Hate hate hate hate hate hate hate hate hate hate hate hate hate hate hate hate hate hate hate hate hate hate hate hate hate hate hate hate hate hate hate hate hate hate hate HATE HATE HATE HATE HATE this bitch, and Slade makes me ashamed to be male. This show is nothing but a Tool Parade featuring The Worst Of L.A. Fake. I love how you're spinning it, Honey...

love, J-Mo :)

wjod:

I LOVE you Honey Gansta!! Your in depth point of view into the lives of these people who's lives are so real and true is so amazing!!! Thank you for your wonderful insight!!! GO HONEY GANGSTA!!!!!!

fire@will:

Don't watch. Your recaps do not inspire me to start.

Keep up the good work!

loiseau_chante:

Yay, finally a show I have no desire to watch, and yet still want to make fun of, so I can just read the recaps. Really funny stuff, keep it coming :)

chelle:

I have to agree with the previous commenters, I actually feel like I'm completing a public service by NOT watching this show ... the recaps are TOP NOTCH! Well done, HG! :)

fnllover:

THANK YOU~

For mentioning that her apt looks like Heidi and Lauren first apt. Any Hills connection makes a recap A= for me! Love it, love you!

silver:

I will NOT watch this show because I NEED my brain cells. But I WILL read your recaps--they're hilarious.
(and every time I think of Slade's RHOOC house in foreclosure, I smile a little).

cherin:

Not sure if anyone remembers this, but on RHOOC Gina convinced Vicki to let Slade keep his stuff in her garage temporarily. I wonder if it was related to the forclosure.
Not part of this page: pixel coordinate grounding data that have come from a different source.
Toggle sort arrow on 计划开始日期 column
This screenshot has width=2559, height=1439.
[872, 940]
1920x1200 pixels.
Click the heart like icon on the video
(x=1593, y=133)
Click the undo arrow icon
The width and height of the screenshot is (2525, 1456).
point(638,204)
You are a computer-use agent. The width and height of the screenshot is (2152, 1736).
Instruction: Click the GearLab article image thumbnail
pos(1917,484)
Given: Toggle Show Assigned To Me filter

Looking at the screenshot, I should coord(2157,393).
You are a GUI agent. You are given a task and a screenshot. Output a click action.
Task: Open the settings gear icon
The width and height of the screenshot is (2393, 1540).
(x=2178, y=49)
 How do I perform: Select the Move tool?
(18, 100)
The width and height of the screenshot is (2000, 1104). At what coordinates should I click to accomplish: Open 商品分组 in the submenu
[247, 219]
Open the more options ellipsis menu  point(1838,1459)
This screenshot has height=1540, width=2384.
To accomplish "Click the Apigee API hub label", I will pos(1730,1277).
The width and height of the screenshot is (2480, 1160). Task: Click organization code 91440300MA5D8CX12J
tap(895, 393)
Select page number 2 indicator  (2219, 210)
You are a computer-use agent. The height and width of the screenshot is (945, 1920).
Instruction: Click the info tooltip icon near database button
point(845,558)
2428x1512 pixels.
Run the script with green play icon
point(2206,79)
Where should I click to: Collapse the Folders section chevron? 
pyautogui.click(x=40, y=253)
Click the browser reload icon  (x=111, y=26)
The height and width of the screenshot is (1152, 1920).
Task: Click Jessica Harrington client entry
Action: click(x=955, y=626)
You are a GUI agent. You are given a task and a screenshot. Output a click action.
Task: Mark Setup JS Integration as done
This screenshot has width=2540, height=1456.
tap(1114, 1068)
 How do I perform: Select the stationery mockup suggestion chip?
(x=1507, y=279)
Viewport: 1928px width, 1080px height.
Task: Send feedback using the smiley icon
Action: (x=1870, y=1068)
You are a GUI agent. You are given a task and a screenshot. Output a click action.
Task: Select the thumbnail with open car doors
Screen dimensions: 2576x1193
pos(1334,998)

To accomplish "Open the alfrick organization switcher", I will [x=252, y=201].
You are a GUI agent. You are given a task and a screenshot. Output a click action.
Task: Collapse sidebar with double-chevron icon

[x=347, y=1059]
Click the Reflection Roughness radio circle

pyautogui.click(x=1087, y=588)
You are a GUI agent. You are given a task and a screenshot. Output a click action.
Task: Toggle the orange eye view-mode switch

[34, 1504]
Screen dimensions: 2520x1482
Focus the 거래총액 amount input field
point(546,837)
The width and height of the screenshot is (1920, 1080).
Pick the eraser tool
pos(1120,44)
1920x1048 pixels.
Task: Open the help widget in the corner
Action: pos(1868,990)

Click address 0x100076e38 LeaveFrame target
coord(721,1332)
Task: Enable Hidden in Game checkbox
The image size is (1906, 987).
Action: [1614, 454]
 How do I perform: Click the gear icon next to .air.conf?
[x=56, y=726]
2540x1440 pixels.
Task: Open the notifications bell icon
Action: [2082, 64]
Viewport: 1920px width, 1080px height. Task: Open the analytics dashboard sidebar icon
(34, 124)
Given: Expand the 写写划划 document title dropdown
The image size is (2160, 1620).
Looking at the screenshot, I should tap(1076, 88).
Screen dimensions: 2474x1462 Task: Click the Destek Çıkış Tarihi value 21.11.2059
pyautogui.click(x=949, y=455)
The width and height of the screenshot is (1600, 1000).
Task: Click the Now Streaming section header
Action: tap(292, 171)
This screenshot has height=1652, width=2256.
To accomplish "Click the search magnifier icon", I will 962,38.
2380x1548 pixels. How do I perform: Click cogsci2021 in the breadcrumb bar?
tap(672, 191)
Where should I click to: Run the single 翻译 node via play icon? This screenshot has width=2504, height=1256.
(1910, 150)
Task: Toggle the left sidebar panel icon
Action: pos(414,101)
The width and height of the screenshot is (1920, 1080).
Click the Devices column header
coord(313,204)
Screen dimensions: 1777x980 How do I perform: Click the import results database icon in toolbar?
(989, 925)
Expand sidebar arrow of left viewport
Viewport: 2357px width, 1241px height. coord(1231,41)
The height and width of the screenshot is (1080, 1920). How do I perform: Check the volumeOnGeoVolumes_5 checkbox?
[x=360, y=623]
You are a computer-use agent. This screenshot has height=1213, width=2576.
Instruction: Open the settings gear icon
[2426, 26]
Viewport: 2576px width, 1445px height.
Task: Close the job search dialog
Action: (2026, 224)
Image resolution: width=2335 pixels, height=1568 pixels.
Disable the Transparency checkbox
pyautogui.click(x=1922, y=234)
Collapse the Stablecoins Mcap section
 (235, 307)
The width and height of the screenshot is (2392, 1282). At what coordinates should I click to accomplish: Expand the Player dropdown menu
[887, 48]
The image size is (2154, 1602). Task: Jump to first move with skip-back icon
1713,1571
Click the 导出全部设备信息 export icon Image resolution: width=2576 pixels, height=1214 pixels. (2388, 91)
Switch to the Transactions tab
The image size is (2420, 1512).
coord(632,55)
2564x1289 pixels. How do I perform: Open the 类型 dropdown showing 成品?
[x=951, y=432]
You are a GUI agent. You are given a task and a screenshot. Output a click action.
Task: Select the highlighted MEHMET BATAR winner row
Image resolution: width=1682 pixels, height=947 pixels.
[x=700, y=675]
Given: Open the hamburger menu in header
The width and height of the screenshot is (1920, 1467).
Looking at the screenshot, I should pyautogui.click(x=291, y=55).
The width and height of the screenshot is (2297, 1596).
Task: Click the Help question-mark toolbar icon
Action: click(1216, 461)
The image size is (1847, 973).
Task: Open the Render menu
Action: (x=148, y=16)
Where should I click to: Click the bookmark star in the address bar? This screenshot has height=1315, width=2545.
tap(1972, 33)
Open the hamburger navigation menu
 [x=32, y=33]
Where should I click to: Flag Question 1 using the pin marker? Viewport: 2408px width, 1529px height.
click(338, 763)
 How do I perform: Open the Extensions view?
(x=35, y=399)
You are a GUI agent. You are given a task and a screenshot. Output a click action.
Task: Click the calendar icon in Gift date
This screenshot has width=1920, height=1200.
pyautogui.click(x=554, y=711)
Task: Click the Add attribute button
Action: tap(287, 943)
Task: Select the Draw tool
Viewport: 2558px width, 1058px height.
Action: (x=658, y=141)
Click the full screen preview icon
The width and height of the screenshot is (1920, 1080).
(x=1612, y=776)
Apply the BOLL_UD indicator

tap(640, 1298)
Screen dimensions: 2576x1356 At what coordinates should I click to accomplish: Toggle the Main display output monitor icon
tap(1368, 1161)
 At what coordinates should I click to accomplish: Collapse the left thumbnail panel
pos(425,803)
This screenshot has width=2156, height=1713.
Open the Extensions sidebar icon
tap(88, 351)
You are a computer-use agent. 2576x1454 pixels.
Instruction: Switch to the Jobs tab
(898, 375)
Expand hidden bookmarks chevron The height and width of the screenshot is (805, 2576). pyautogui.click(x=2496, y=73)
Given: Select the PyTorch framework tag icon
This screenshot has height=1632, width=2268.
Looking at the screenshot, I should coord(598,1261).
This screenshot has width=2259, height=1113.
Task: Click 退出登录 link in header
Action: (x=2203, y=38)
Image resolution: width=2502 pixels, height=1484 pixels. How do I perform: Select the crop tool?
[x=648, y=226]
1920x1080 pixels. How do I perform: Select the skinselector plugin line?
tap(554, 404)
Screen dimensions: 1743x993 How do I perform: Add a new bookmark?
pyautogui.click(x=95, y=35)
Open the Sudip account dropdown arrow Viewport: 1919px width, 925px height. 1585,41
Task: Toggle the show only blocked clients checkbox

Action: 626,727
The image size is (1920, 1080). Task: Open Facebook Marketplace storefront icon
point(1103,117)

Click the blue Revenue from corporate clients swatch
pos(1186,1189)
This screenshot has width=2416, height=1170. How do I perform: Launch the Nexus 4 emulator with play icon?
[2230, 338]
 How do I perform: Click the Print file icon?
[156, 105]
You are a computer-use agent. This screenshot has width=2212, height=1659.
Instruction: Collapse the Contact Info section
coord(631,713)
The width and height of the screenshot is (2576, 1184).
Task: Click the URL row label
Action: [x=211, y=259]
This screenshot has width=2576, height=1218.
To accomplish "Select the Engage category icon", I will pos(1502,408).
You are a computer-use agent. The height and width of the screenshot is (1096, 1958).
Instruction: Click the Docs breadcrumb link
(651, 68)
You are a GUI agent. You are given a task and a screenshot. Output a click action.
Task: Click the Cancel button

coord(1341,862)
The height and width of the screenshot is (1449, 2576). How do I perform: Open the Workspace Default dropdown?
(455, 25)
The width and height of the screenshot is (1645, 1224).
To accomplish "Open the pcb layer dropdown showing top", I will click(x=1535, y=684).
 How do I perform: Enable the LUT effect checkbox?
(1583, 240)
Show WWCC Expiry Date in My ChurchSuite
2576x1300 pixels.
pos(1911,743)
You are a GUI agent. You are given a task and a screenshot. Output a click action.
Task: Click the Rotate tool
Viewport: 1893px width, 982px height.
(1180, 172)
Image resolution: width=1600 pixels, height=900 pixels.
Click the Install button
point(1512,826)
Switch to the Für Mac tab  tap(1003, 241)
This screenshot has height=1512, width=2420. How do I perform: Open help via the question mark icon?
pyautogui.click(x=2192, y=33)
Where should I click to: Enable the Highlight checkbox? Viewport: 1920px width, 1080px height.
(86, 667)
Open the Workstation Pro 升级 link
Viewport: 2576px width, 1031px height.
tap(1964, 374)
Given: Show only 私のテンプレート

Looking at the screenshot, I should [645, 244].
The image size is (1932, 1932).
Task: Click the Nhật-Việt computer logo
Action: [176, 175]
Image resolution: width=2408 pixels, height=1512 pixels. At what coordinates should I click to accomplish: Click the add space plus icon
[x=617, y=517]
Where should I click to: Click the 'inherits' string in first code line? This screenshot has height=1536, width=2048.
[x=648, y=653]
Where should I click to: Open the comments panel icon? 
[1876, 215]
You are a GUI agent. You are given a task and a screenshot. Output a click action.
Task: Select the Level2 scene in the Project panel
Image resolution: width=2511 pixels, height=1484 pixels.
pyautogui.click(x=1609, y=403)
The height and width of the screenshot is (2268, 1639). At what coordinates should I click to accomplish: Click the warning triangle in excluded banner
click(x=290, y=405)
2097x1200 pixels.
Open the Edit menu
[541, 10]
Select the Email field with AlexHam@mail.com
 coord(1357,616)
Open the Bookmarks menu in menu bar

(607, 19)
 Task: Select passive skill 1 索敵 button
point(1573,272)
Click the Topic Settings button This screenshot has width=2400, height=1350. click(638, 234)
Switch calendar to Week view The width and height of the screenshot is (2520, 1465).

Also, I wonder if his storage unit full of bizarre costumes was seized by the bank to pay his mortgage. Am I the only one that remembers this? I think it was season 1 of RHOOC

PBandJ:

That hat! It looked like he had his lunch stored under there. Loved the way it rested to the side of his head. Maybe his fruit slid down. I couldn't stop laughing or rewinding when I saw that. How can he take himself so seriously?